Molti individui, per volontà propria, scelgono di non emettere giudizi per non ferire il prossimo con il rischio, però, di sembrare senza idee personali, senza spina dorsale, indifferenti e apatici. Altri sono, al contrario, molto attivi verbalmente e fisicamente al solo fine di soddisfare il proprio ego pronto, in ogni occasione, a denigrare il prossimo, specie nei social network. Una buona dose di cattiveria, maleducazione, ignoranza e frustrazione fa il resto.


Chi, con falsa umiltà, riesce a giudicare solo benevolmente esaltando qualità e meriti, degni di ammirazione ed elogi, può incappare in gelosia, invidia, competizione, rivalità. Il “vivere e lasciare vivere” può essere, ancora, una forma sottile del giudicare mentre, all’opposto, il giudizio, a torto o a ragione, attraverso sentenze di atti impropri o di individui che hanno commesso dei crimini viene richiesto esplicitamente dalla comunità per la sua stessa salvaguardia.

Come per tutte le cose, la via di mezzo è la preferibile, poiché essa è anche la più difficile e troppo impegnativa, adatta a poche menti intelligenti e a temperamenti equilibrati e sapienti. Sbagliare è all’ordine del giorno per ogni Essere umano. Condannare gli innocenti, assolvere i colpevoli, giustificare le azioni viziate, convenienti, furbe, etichettare in base all’apparenza sono errori comuni. Ognuno rientra in una categoria generale tralasciando le espressioni e le manifestazioni di identità individuale e di diversità. Nessuno è immune dai giudizi che lo classificano, anche involontariamente, e, perciò, chiunque si sente chiamato ad escludere, accettare, evitare, assecondare, liquidare, ignorare, invitare chi è gradito o sgradito.


Persino chi non vuole giudicare condanna chi lo giudica e sceglie, in base ad un accurato giudizio, chi frequentare, a chi volere bene, a chi accompagnarsi, a chi rivolgere la parola, a chi dare una mano, a chi negare il saluto, ecc.

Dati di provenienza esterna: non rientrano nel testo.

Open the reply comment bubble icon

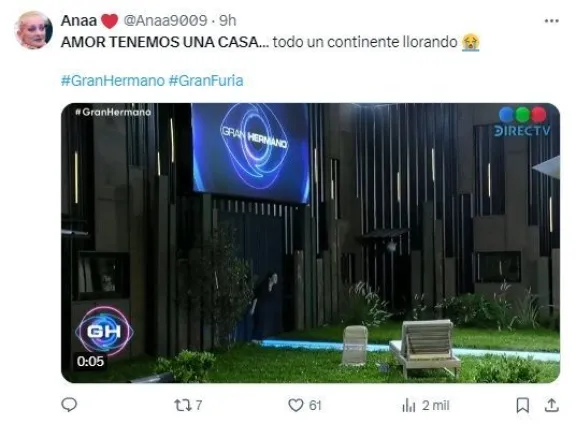69,405
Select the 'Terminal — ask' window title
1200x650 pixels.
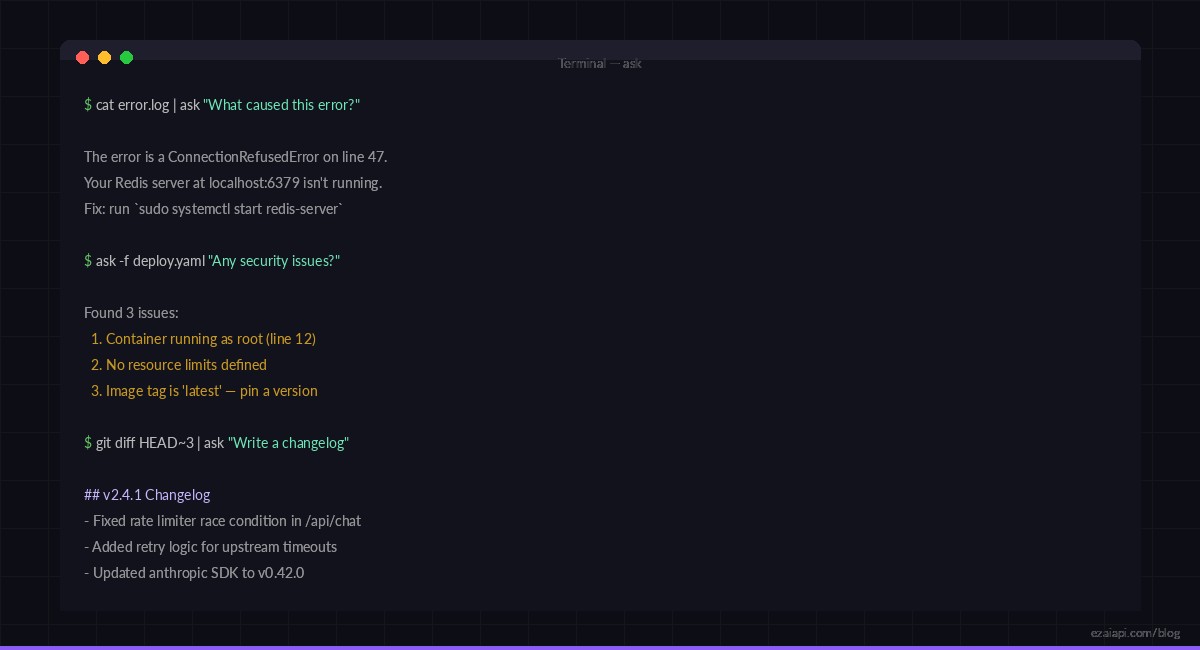(599, 63)
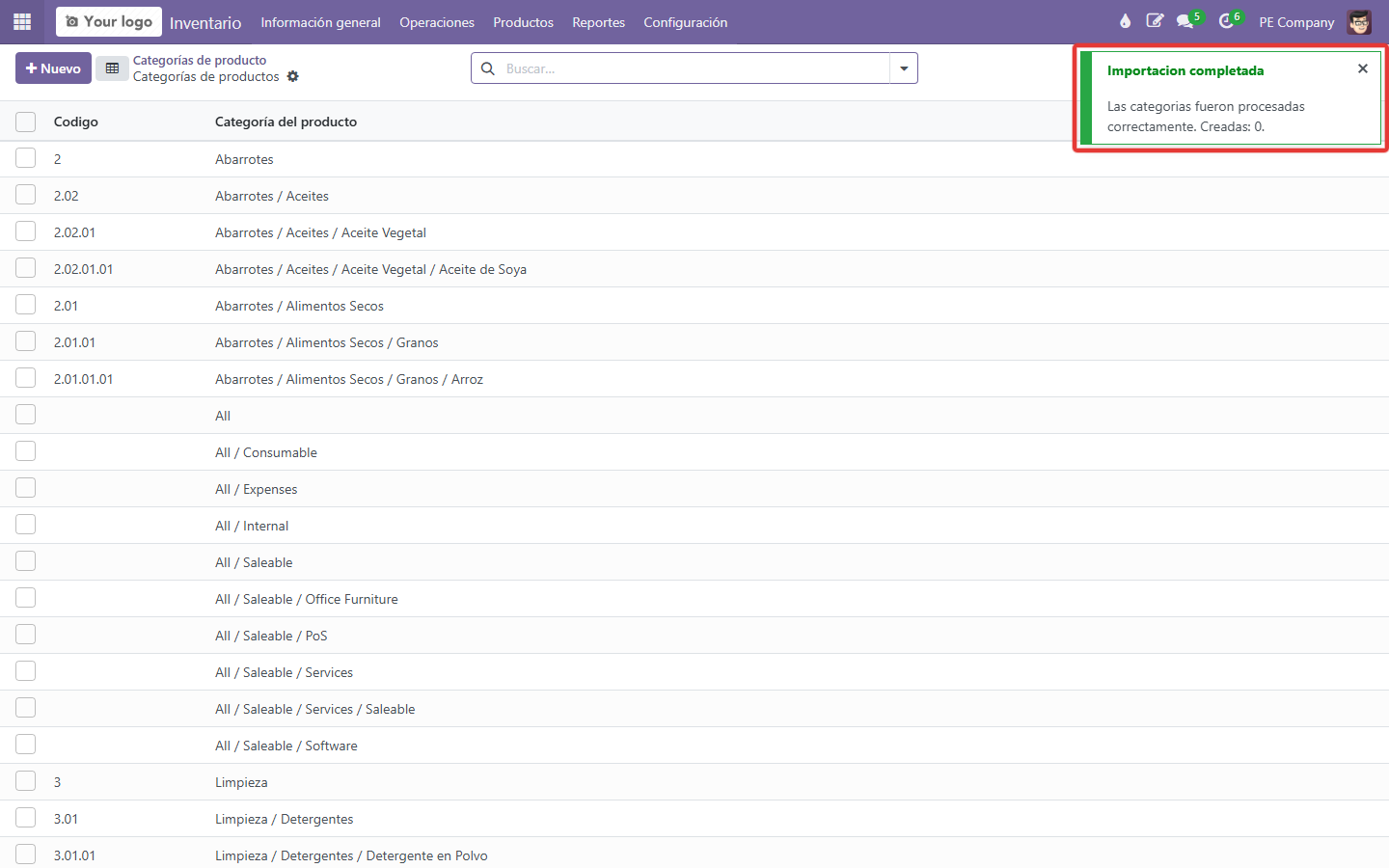The image size is (1389, 868).
Task: Open the gear actions icon beside Categorías de productos
Action: (293, 76)
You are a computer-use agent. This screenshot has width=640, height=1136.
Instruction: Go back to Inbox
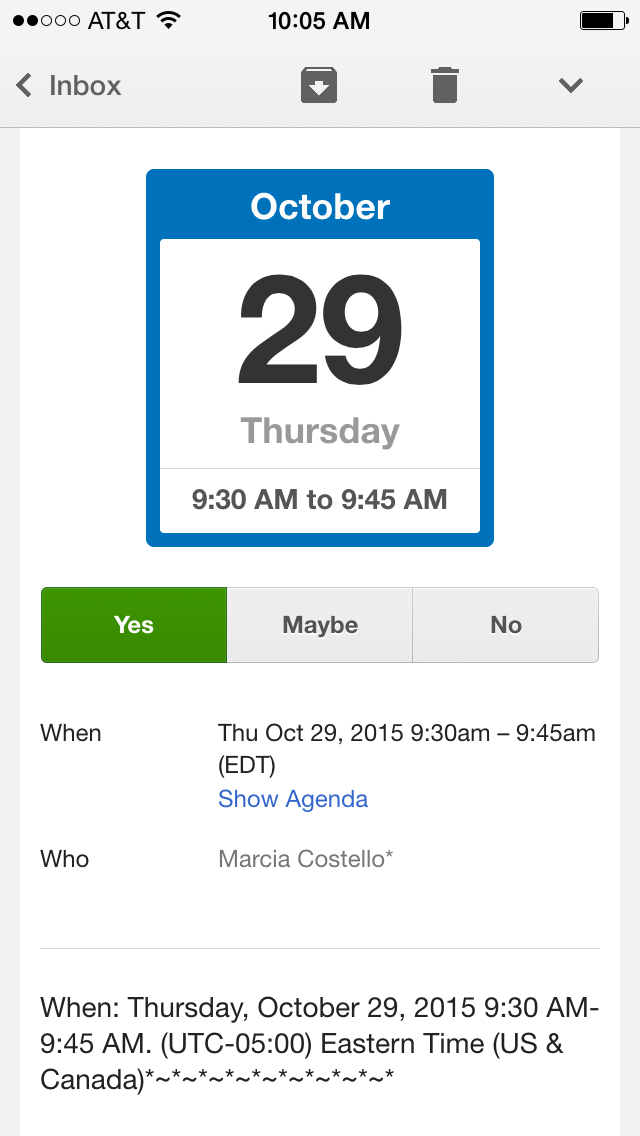point(84,85)
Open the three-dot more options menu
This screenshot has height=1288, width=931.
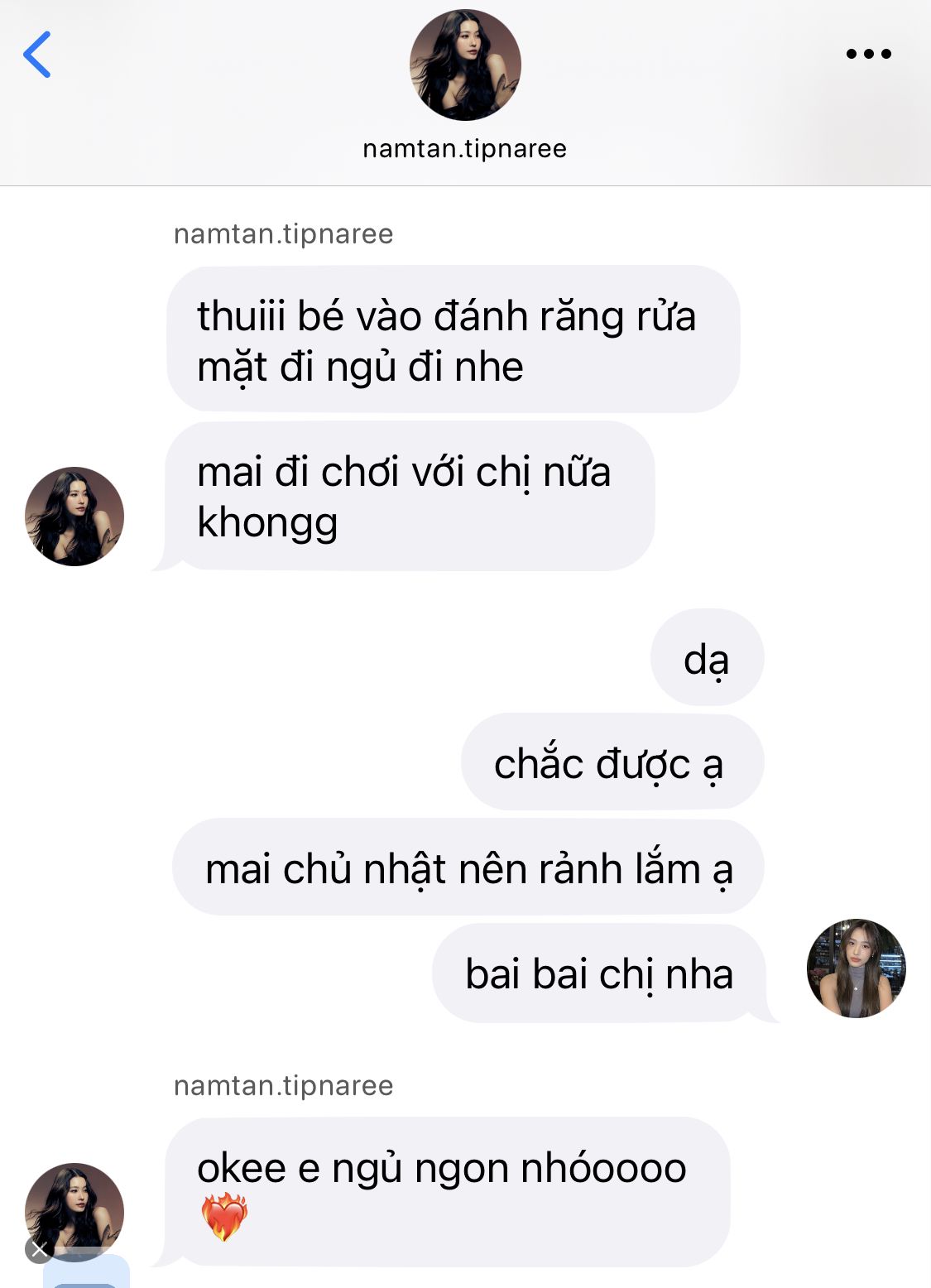[868, 54]
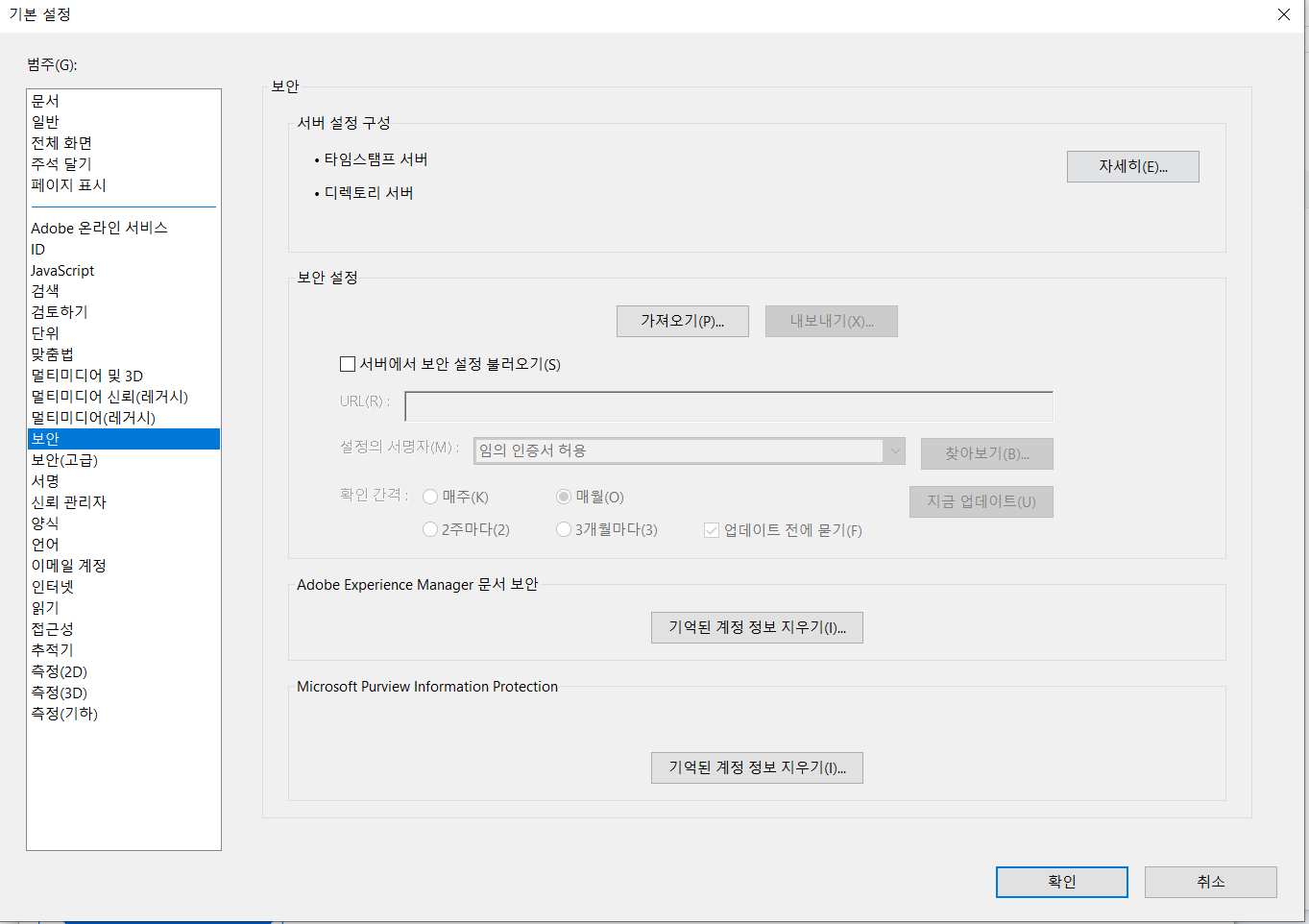Select the 접근성 preferences category
The image size is (1309, 924).
pos(53,628)
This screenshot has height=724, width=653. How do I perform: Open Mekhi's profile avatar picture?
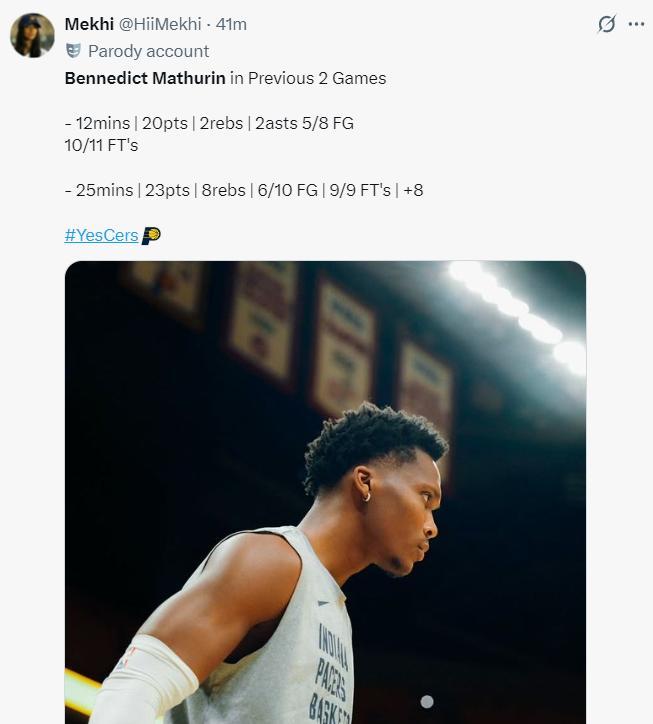tap(32, 36)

Giudicare, quindi, come metro di misura e di selezione naturale.


Anche chi in buona fede, più di altri, si erge a guida spirituale, perciò teoricamente esente da ogni (pre)giudizio, si sente in dovere di escludere dalla comunione, ad esempio, i divorziati, di biasimare chi non frequenta la Messa domenicale, di disapprovare pubblicamente stili di vita che non siano di proprio gusto. I mille errori e difetti che un qualsiasi “giudice terrestre” trova in ogni ipotetico “indegno” non provano che abbia per forza ragione ma solo che si senta, per qualche motivo, legittimato a farlo. I credenti e chi si professa praticante di una qualsiasi religione peccano di giudizi frettolosi, condizionati, traviati non meno di laici, atei, agnostici.

Emarginare, umiliare, aggredire, attaccare una persona diversa per idee, opinioni, comportamenti, scelte è alla portata di tutti. La varietà, e non solo ed esclusivamente di popoli di culture e religioni diverse, è vissuta come una minaccia, un corpo estraneo, un fastidio collettivo. D’altra parte, il singolo “diverso”, concepito, il più delle volte, come “avversario” perché non omologato alla massa, può peccare di presunzione poiché portato a disdegnare chi non ritiene alla sua altezza.

L’Essere umano è imperfetto per natura e, nonostante norme, prediche, conoscenza, esperienza cade, spesso e volentieri, nell’insindacabile suo giudizio verso/contro qualcuno o qualcosa che insaziabilmente invasa la sua mente, riempie la sua bocca, occupa le pagine dei giornali, trasmette via web, intasa le aule dei tribunali.

“Errare è umano, perdonare è divino”, dunque avere la consapevolezza di non essere né peggiori né migliori del proprio prossimo aiuterebbe a ritrovare quella serena compostezza nelle relazioni famigliari, sociali, professionali, virtuali.